SOURCE PASSAGE
/---

Like many 9th graders in New York City, I have faced several challenges throughout the pandemic: keeping my grades up in a virtual school setting, attempting to be active while in quarantine and trying to stay grounded despite all of the changes in my life.
The difficulties brought on by COVID-19 have been even more challenging because I am one of the 4,000 youth in New York City’s foster care system. On top of transitioning into my first year of high school remotely, I have had the responsibility of keeping myself and my 10-year-old brother together as we moved from placement to placement throughout the last few years.
Last spring when the pandemic hit, my brother and I were truly in a contending situation while placed in our last home. School was closed and we were required to stay in the home constantly. My mental health began to deteriorate. There were no breaks. Life started to feel redundant.
Thankfully, Fair Futures was there to make sure I wasn’t alone, and that I had the support I needed to make it through the pandemic.
Fair Futures is a citywide program that currently supports over 3,000 middle and high schoolers in foster care with one-on-one coaching, academic and other support services to help us thrive in the system and succeed after we age out of care. It has been a lifeline for me but now it’s future is in jeopardy if it doesn’t get funding from the city.

\---

INFORMATION SUPPLIED
/---

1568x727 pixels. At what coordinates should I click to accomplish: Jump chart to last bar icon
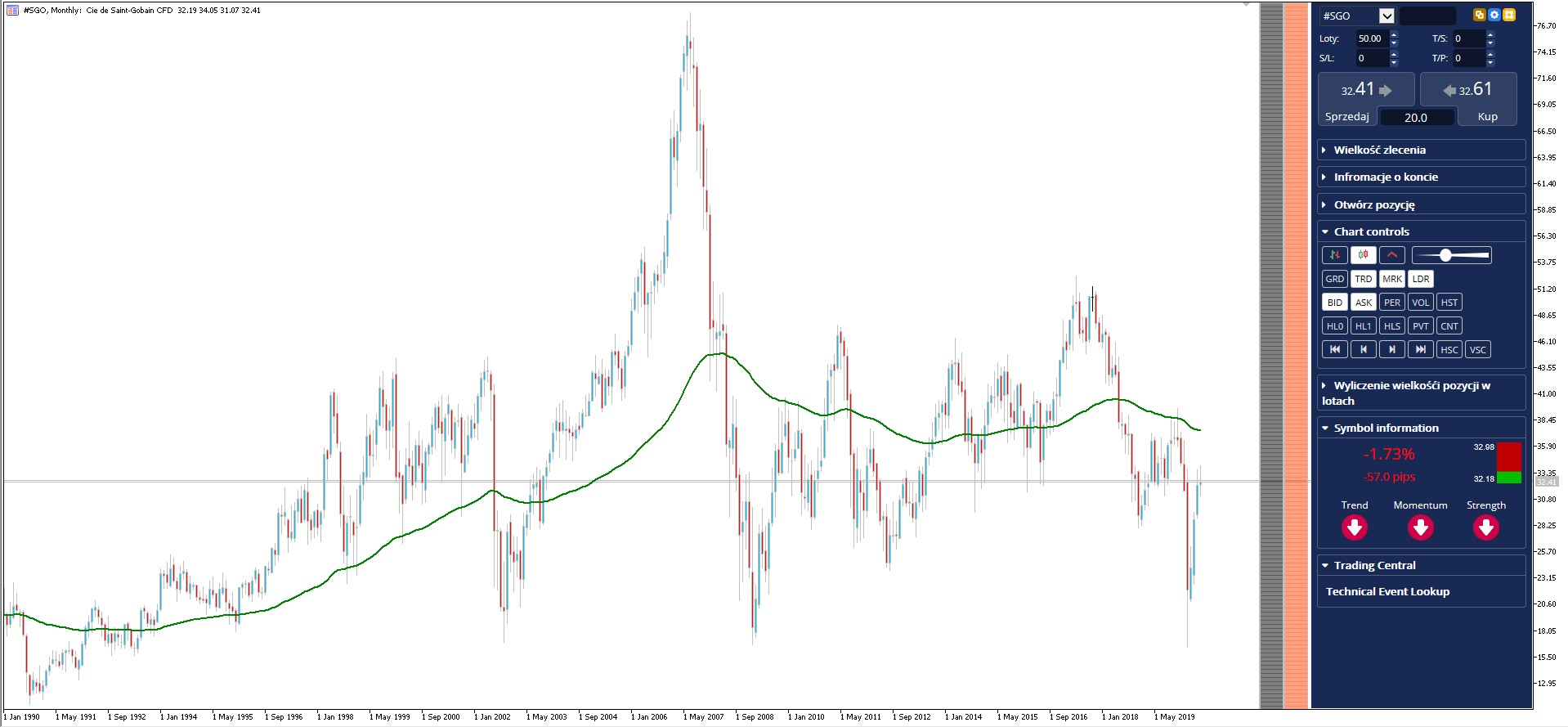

\---

TASKS AND EXERCISES
1/ Using only the essay on foster care during the pandemic, decide whether each statement agrees with it: (a) The writer's brother is 10 years old. (b) Fair Futures supports only high school students. (c) The writer began high school in person. Answer yes or no for each, quoting the words of the essay that decide it.
2/ Carry on the essay on foster care during the pandemic, starting right after its final sentence.

RESULTS
1/
(a) Yes: "my 10-year-old brother"
(b) No: "supports over 3,000 middle and high schoolers in foster care"
(c) No: "transitioning into my first year of high school remotely"

2/
Yet, despite touting his commitment to New York foster youth, Mayor de Blasio gutted funding for Fair Futures in his Executive Budget. If he does not reconsider this decision, my peers and I will lose one of our most critical lifelines. I’m urging Mayor de Blasio to baseline $20 million in funding for Fair Futures in the Adopted Budget to ensure that kids like me get the support we need to thrive in foster care and succeed in college or jobs as young adults.
Without this program, I’m not sure where I would be right now. Fair Futures does so much for young people: they provide emotional support, academic support, housing support and create a safe space for youth in care to be connected with one another.
My aspirations in life are to graduate from Harvard, become a lawyer and advocate for youth in foster care. Prior to the pandemic, schoolwork was easy to excel in despite the adversities of being in foster care. Dealing with the added effects of COVID-19, it became impossible to find motivation in anything. Thankfully, I was paired with a coach in the program and with her help we were able to get me back on track.
With my coach’s support, I feel I am able to handle anything that comes my way. My coach has helped me transfer into a school of my choice, find a geometry tutor, enroll in an SAT prep program and apply to be a member of the Fair Futures Youth Advisory Board. We often talk about my plans for college and are planning to take in-person college tours when it’s safer to do so.
Most importantly, my coach has never failed to provide support in times of need. She is available and always ensures a safe environment for me to express myself. When I was feeling discouraged and dispirited a few months ago, she managed to check in on me numerous times, even when I was unresponsive.
My coach believes in me. She motivates me to get things done. Thanks to my coach I feel happier, optimistic and more supported.
Mr. Mayor, youth like myself in foster care are more likely than our peers to end up either homeless, doing drugs or in jail. But Fair Futures is proven to help us beat the odds against us and reach our full potential.
I am one of many voices speaking out because I fear what will happen to me and all the youth engaged in this program if the funding for Fair Futures is not provided.
All we’re asking for is a chance to succeed. Please listen to us and ensure necessary Fair Futures funding is in the Adopted Budget so we can reach the bright and fair future we deserve.
Chantal Fernandez is an NYC high school student.